(Dataset items)
◆ ◆ ◆

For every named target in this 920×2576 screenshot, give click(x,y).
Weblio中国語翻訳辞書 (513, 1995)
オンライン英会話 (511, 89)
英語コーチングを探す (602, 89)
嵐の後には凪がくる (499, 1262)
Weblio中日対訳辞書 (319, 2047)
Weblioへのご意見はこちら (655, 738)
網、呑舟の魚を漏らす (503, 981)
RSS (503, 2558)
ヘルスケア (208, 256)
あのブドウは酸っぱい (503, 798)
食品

◆ ◆ ◆

▸ What is being asked:
State how many lines of the records contain the word "named". Reply with the number alone.

▸ Solution for this problem:
1